Prise de rôle réussie pour le ténor des ténors, avec cet Andrea Chenier chanté avec la poésie et l'intensité qui n'appartiennent qu'à lui. Avant de le retrouver en concert au Théâtre des Champs-Elysées le 26 mars 2017, ce dvd permet de le découvrir sur scène à Londres.
Alors que Paris se lamente d'avoir été privé des débuts de Jonas Kaufmann en Hoffmann à la Bastille, le circuit commercial ne se prive pas de publier en dvd chacune des productions où le ténor est à l'affiche. Après Tosca et Adriana Lecouvreur, les deux avec Angela Gheorghiu et avant Otello prévu en juin prochain, voici Jonas Kaufmann sous les traits d'Andrea Chénier à Londres, dirigé par Antonio Pappano. Conventionnel à souhait le spectacle signé David Mc Vicar se contente d’illustrer sagement le livret, lieux, maquillages et costumes (ah ! La charlotte de Maddalena !) étant respectés à la lettre pour ne froisser personne et surtout pas un amateur de Révolution Française. Filmé à la va-vite par Jonathan Haswell, qui ne sait qu'alterner plan large et plan américain, la production n'a, comme on peut s'en douter, pour seul intérêt que d'immortaliser la nouvelle prise de rôle du ténor munichois. Chénier poète, révolutionnaire et tribun hors pair, rendu célèbre par la musique de Giordano, tombe sans le moindre pli sur l'héroïque instrument de Kaufmann. La pâte, la couleur, l'expressivité de sa voix sombre aux reflets ambrés, immédiatement reconnaissable, trouve dans ce personnage une indéniable matière pour briller. La ligne de chant admirablement contrôlée, les nuances piano/forte, les aigus infrangibles ainsi que sa manière de faire claquer les mots, lui permettent de dominer chacun de ses airs de l'exaltant « Un di all'azzuro spazio », en passant par le conquérant « Si fui soldato », avant d'embraser l'auditoire avec « Come un bel di di maggio ». Entre ces moments attendus, qu'il transcende, on admire la ferveur et la délicatesse avec laquelle il dépeint ce personnage transporté par l'amour que lui manifeste la jeune Maddalena, transfigurée elle aussi par la passion jusqu'à l’échafaud vers lequel ils se rendent heureux.

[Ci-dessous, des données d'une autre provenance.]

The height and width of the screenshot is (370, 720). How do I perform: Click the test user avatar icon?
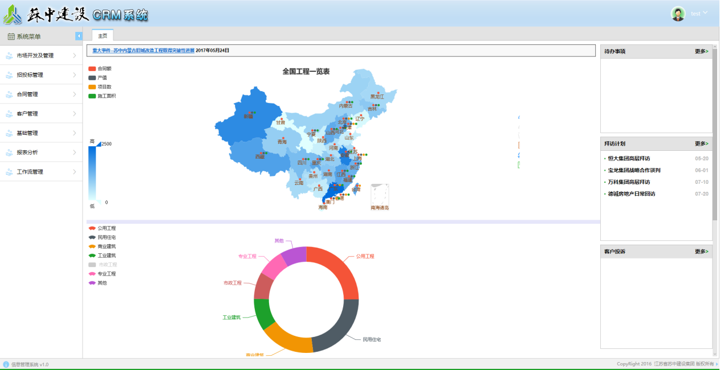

Après Die Walküre où elle était sa sœur et son amante, Eva-Maria Westbroek campe aux côtés de son illustre collègue une Maddalena au physique plantureux, qui réussit contre toute attente à assumer la partition sans y laisser trop de plumes, même si le « si » de « La mamma morta », montre les limites extrêmes de ses possibilités. D'abord grimaçant et serrant les poings, Željko Lučić donne l'impression de ne savoir qu'éructer en Gérard, avant d'affiner son personnage et de le nuancer à mesure qu'il découvre l'impartialité des révolutionnaires, en guest-stars Rosalind Plowright (Contessa di Coigny) et Denyce Graves (Bersi), exécutant leur numéro avec adresse. Investi dans ce répertoire jugé parfois avec un certain mépris, Antonio Pappano prouve qu'une lecture attentive et passionnée peut magnifier une œuvre, tenant d'une main de fer son orchestre vif et souple comme un guépard et faisant crépiter cette musique pour en tirer le meilleur.